Amazon EC2 Backup Strategy With Restrictions (little to no snapshots can be taken?)

Solution 1:

There is something interesting about this question - specifically with regard to the idea of downtime. Part of idea being that if an application is sensitive to downtime, then recovery time must also be factored in. (As an extreme argument, no backups require no downtime, unless you happen to need those backups, in which case the downtime may approach infinity).

A bit about EBS

EBS volumes and snapshots operate at a block level - a consequence of which allows snapshots to be taken while an instance is running, even if the EBS volume is in use. However, only data that is actually on the disk (i.e. not in a file cache) will be included in the snapshot. It is the latter reason that gives rise to the idea of consistent snapshots.

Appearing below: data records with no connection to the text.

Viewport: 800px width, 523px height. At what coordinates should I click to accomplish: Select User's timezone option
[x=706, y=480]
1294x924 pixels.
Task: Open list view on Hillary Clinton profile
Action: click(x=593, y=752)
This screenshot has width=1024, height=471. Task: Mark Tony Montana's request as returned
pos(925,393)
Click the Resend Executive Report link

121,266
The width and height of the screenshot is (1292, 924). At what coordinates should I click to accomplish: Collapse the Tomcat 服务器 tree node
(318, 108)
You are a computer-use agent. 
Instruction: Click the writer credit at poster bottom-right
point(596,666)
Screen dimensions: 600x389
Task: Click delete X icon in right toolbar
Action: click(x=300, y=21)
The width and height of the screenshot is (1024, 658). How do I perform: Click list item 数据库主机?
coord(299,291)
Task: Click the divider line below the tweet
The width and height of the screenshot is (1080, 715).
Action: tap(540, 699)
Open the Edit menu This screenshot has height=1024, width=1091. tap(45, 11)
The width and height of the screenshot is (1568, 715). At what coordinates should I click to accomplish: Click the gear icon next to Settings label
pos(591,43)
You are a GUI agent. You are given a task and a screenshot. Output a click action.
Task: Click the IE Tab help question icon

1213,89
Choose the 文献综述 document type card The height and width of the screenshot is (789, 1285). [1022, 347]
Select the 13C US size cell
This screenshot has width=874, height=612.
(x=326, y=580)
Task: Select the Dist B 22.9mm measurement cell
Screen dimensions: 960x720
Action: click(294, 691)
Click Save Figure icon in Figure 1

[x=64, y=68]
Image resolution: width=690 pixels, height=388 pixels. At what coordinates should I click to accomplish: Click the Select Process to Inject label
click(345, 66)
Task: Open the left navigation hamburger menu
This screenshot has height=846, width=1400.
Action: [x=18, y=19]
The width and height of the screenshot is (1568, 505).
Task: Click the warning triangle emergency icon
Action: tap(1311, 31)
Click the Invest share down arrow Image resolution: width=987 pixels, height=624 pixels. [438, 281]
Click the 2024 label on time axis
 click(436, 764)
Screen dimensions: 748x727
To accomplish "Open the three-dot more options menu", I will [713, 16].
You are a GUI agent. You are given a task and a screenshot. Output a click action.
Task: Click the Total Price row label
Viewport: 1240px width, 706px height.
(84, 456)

  • The recommended way is to detach the volume, snapshot it, and reattach it - usually not practical.
  • The next best option involves flushing the write-caches to disk, freezing the file system, and taking your snapshot

An interesting point here is that in both cases above, you do not need to wait for the snapshot to finish to reattach/unfreeze and resume writing to the disk - once the snapshot has been initiated your data will be consistent to that point in time. Typically this is only requires a few seconds during which your disk is write locked. Also since most databases structure their files on disk in a reasonable manner - there is a good chance that inserts have a minimal effect the existing blocks - which minimizes the data added to the snapshot.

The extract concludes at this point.